The only question, then, is whether this information was trustworthy. An evaluation of the trustworthiness of an informant’s tip requires two inquiries — one focusing upon the credibility of the informant himself and one focusing upon the validity of his conclusion that the arrestee has committed a crime. Aguilar v. Texas, 378 U.S. 108, 114, 84 S.Ct. 1509, 12 L.Ed.2d 723 (1964). The latter inquiry reveals that the tip was more than just a conclusory accusation. The informant reported that he had seen appellee selling narcotics on the street within view of the telephone booth from which he spoke to Officer Jenkins. There is no danger that the informant had obtained his information “from an offhand remark heard at a neighborhood bar.” Cf. Spinelli v. United States, 393 U.S. 410, 417, 89 S.Ct. 584, 589, 21 L.Ed.2d 637 (1969). By its terms, the tip purports to be based on the first hand knowledge of the informer, a person who had previously demonstrated familiarity with the illicit narcotics trade in the District of Columbia. The first branch of the Aguilar analysis is therefore satisfied.
Our second inquiry with respect to an informant’s report scrutinizes the reliability of the informant himself. The burden of the Government is to show facts and circumstances from which the officers could reasonably conclude that the informant was credible. Aguilar v. Texas, supra, 378 U.S. at 114. We think that the Government has met its burden. Having been arrested for petty larceny the day before, the informant had a motive to cooperate with the police. As Officer Jenkins put it, “[the informant] sort of took it that I was going to help him out” in exchange for his cooperation in apprehending narcotics dealers. More significantly, the informant met the officers near the scene of the arrest and gave them additional information regarding appellee’s movements. This confirmed that the informant was in fact in the vicinity at the time of the tip. Finally, the officers were able to corroborate by their own observation all aspects of the suspect’s description, including the presence of a paper cup, before the arrest. Taken together, these three factors would lead a reasonable man to credit the informant’s report.
Since the informant was credible and his information regarding criminal activity had been obtained in a reliable way, the report received by Officer Jenkins was sufficiently trustworthy to create probable cause for appellee’s arrest. The legality of the arrest, of course, validates the accompanying search which produced the evidence at issue. The order of the district court suppressing that evidence is therefore reversed.
So ordered.
. Testimony of Officer Vavrick, Tr. at 26.

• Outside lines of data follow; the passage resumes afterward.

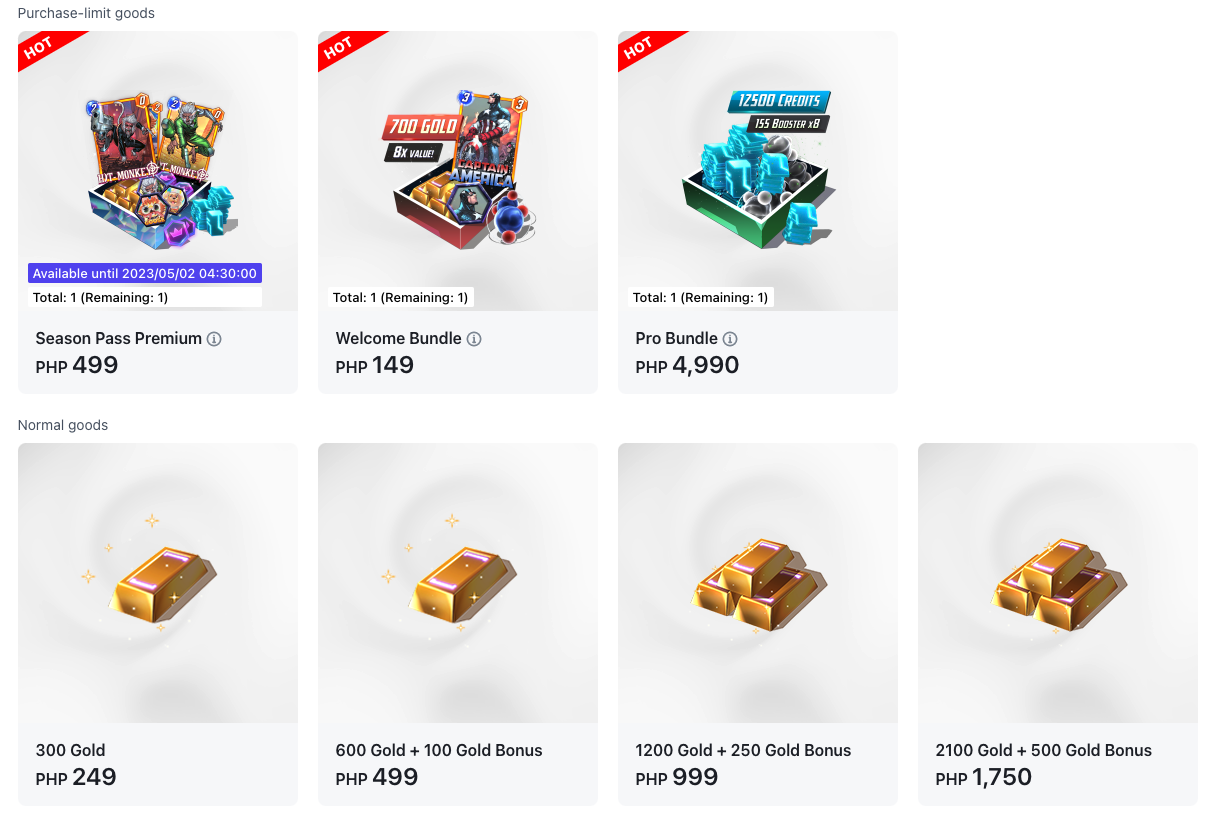Click info icon next to Season Pass Premium

point(214,339)
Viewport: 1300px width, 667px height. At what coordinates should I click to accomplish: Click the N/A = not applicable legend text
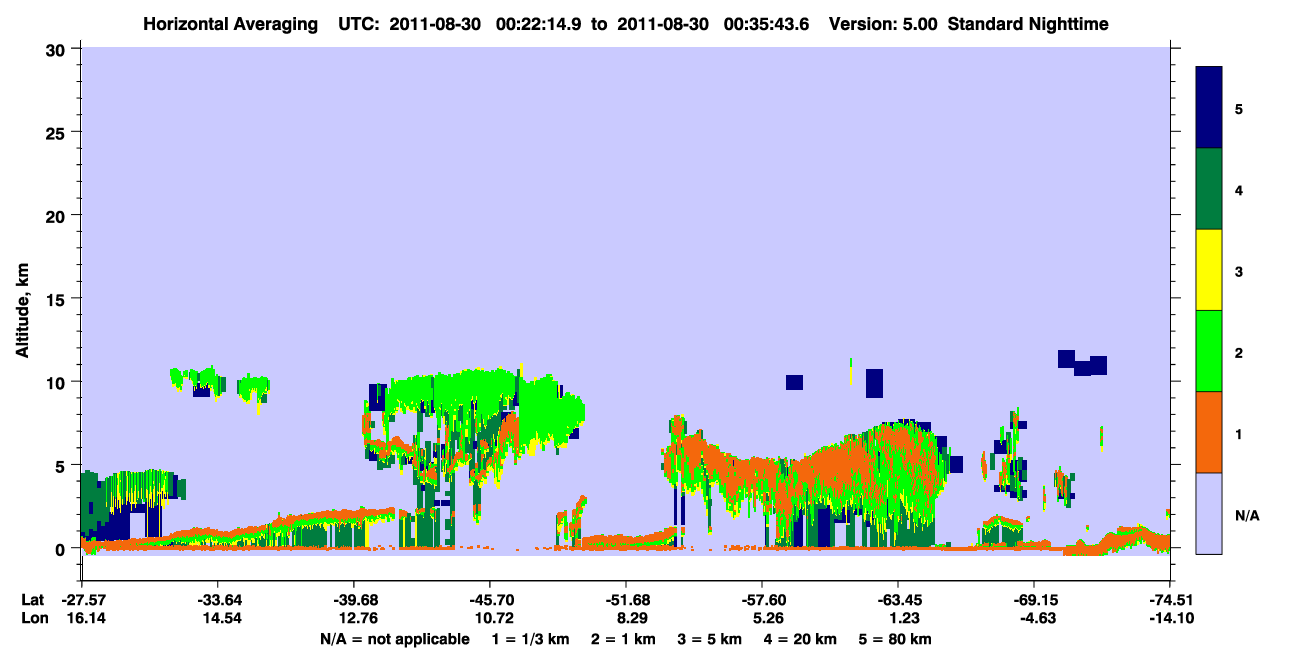[395, 639]
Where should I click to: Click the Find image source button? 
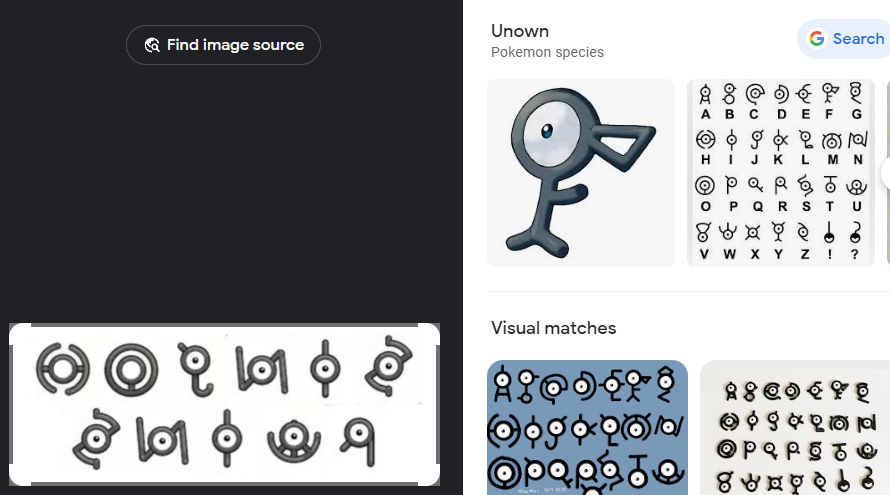[x=223, y=45]
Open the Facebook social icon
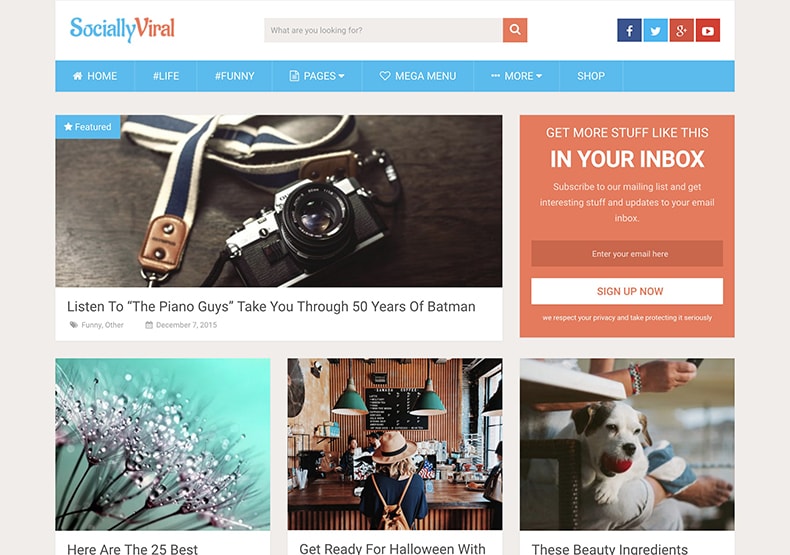The width and height of the screenshot is (790, 555). point(629,30)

. Officer Jenkins testified as follows :
Q Well now, you indicated to the Prosecutor that he he had not given you information before that was either reliable or unreliable.
A I can’t say reliable. I had met him earlier that afternoon when I came on duty and he was giving me verbal information which I could corroborate.
Q What do you mean by that, sir?
A I would ask him questions about certain areas, who was selling narcotics, who I knew was selling narcotics. lie would say So-and-So was.
THE COURT: That would check with your information, as best you had it?
THE WITNESS : Yes, sir.
Tr. at 12.
. Tr. at 14.

Question: What is the total number of appellants in the case that fall into the category "private business and its executives"? Answer with a number.